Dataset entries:
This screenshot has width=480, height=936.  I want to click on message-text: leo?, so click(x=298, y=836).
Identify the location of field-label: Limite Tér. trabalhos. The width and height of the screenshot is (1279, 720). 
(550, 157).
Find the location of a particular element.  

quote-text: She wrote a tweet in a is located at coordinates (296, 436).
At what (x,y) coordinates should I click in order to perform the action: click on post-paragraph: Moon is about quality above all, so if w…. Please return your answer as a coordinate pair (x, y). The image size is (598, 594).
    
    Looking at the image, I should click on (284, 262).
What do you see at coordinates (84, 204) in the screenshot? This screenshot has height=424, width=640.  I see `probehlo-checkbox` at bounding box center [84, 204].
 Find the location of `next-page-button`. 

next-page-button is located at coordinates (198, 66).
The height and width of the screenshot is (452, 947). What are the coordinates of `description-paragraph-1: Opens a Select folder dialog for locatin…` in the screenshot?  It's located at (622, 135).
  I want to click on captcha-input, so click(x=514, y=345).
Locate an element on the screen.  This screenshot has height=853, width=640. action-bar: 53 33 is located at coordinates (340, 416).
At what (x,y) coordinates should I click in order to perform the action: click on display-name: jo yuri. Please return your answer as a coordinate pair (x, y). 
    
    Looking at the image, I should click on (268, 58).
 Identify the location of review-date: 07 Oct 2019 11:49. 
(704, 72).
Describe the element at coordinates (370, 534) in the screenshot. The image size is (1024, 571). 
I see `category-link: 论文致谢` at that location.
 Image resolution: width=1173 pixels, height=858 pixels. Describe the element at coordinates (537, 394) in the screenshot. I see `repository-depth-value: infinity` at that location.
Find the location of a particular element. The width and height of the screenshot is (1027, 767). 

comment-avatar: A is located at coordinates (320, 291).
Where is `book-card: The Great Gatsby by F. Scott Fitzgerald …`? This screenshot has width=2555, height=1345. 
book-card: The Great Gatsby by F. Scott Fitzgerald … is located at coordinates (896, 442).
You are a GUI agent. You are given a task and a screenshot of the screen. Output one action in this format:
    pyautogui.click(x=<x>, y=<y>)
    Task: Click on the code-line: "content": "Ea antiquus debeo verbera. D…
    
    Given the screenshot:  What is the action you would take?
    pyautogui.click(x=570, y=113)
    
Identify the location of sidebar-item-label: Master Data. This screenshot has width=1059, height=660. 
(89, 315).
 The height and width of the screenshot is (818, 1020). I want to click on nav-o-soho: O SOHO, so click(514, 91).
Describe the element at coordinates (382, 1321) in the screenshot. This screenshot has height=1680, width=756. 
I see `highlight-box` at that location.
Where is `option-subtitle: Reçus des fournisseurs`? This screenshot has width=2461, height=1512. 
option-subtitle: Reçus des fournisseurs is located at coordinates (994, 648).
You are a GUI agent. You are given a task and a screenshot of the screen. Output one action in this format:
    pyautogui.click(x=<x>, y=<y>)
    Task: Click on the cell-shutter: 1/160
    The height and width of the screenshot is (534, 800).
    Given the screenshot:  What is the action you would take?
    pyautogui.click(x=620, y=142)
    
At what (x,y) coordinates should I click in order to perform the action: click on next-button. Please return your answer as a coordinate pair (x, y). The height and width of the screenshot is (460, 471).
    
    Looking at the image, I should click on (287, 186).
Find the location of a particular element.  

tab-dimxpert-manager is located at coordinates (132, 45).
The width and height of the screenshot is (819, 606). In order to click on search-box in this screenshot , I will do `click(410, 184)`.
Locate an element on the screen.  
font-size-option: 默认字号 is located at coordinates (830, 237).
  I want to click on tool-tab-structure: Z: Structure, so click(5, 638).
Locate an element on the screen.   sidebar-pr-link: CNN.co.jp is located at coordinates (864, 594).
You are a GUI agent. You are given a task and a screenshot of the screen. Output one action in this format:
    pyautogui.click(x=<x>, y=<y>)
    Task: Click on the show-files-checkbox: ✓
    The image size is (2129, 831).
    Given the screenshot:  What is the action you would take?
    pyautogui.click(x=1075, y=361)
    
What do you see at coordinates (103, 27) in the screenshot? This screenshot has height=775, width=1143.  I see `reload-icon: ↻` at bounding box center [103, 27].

### What the task requires:
Rewrite all the lines above, substituting "pair of coordinates" for every "coordinate pair" and leaving everything else as it is.

### Result:
This screenshot has width=480, height=936.  I want to click on message-text: leo?, so click(x=298, y=836).
Identify the location of field-label: Limite Tér. trabalhos. The width and height of the screenshot is (1279, 720). 
(550, 157).
Find the location of a particular element.  

quote-text: She wrote a tweet in a is located at coordinates (296, 436).
At what (x,y) coordinates should I click in order to perform the action: click on post-paragraph: Moon is about quality above all, so if w…. Please return your answer as a pair of coordinates (x, y). The image size is (598, 594).
    
    Looking at the image, I should click on (284, 262).
What do you see at coordinates (84, 204) in the screenshot? This screenshot has height=424, width=640.  I see `probehlo-checkbox` at bounding box center [84, 204].
 Find the location of `next-page-button`. 

next-page-button is located at coordinates (198, 66).
The height and width of the screenshot is (452, 947). What are the coordinates of `description-paragraph-1: Opens a Select folder dialog for locatin…` in the screenshot?  It's located at (622, 135).
  I want to click on captcha-input, so click(x=514, y=345).
Locate an element on the screen.  This screenshot has height=853, width=640. action-bar: 53 33 is located at coordinates (340, 416).
At what (x,y) coordinates should I click in order to perform the action: click on display-name: jo yuri. Please return your answer as a pair of coordinates (x, y). 
    
    Looking at the image, I should click on (268, 58).
 Identify the location of review-date: 07 Oct 2019 11:49. 
(704, 72).
Describe the element at coordinates (370, 534) in the screenshot. The image size is (1024, 571). 
I see `category-link: 论文致谢` at that location.
 Image resolution: width=1173 pixels, height=858 pixels. Describe the element at coordinates (537, 394) in the screenshot. I see `repository-depth-value: infinity` at that location.
Find the location of a particular element. The width and height of the screenshot is (1027, 767). 

comment-avatar: A is located at coordinates (320, 291).
Where is `book-card: The Great Gatsby by F. Scott Fitzgerald …`? This screenshot has width=2555, height=1345. 
book-card: The Great Gatsby by F. Scott Fitzgerald … is located at coordinates (896, 442).
You are a GUI agent. You are given a task and a screenshot of the screen. Output one action in this format:
    pyautogui.click(x=<x>, y=<y>)
    Task: Click on the code-line: "content": "Ea antiquus debeo verbera. D…
    
    Given the screenshot:  What is the action you would take?
    pyautogui.click(x=570, y=113)
    
Identify the location of sidebar-item-label: Master Data. This screenshot has width=1059, height=660. 
(89, 315).
 The height and width of the screenshot is (818, 1020). I want to click on nav-o-soho: O SOHO, so click(514, 91).
Describe the element at coordinates (382, 1321) in the screenshot. This screenshot has height=1680, width=756. 
I see `highlight-box` at that location.
Where is `option-subtitle: Reçus des fournisseurs`? This screenshot has width=2461, height=1512. 
option-subtitle: Reçus des fournisseurs is located at coordinates (994, 648).
You are a GUI agent. You are given a task and a screenshot of the screen. Output one action in this format:
    pyautogui.click(x=<x>, y=<y>)
    Task: Click on the cell-shutter: 1/160
    The height and width of the screenshot is (534, 800).
    Given the screenshot:  What is the action you would take?
    pyautogui.click(x=620, y=142)
    
At what (x,y) coordinates should I click in order to perform the action: click on next-button. Please return your answer as a pair of coordinates (x, y). The height and width of the screenshot is (460, 471).
    
    Looking at the image, I should click on (287, 186).
Find the location of a particular element.  

tab-dimxpert-manager is located at coordinates (132, 45).
The width and height of the screenshot is (819, 606). In order to click on search-box in this screenshot , I will do `click(410, 184)`.
Locate an element on the screen.  
font-size-option: 默认字号 is located at coordinates (830, 237).
  I want to click on tool-tab-structure: Z: Structure, so click(5, 638).
Locate an element on the screen.   sidebar-pr-link: CNN.co.jp is located at coordinates (864, 594).
You are a GUI agent. You are given a task and a screenshot of the screen. Output one action in this format:
    pyautogui.click(x=<x>, y=<y>)
    Task: Click on the show-files-checkbox: ✓
    The image size is (2129, 831).
    Given the screenshot:  What is the action you would take?
    pyautogui.click(x=1075, y=361)
    
What do you see at coordinates (103, 27) in the screenshot? This screenshot has height=775, width=1143.  I see `reload-icon: ↻` at bounding box center [103, 27].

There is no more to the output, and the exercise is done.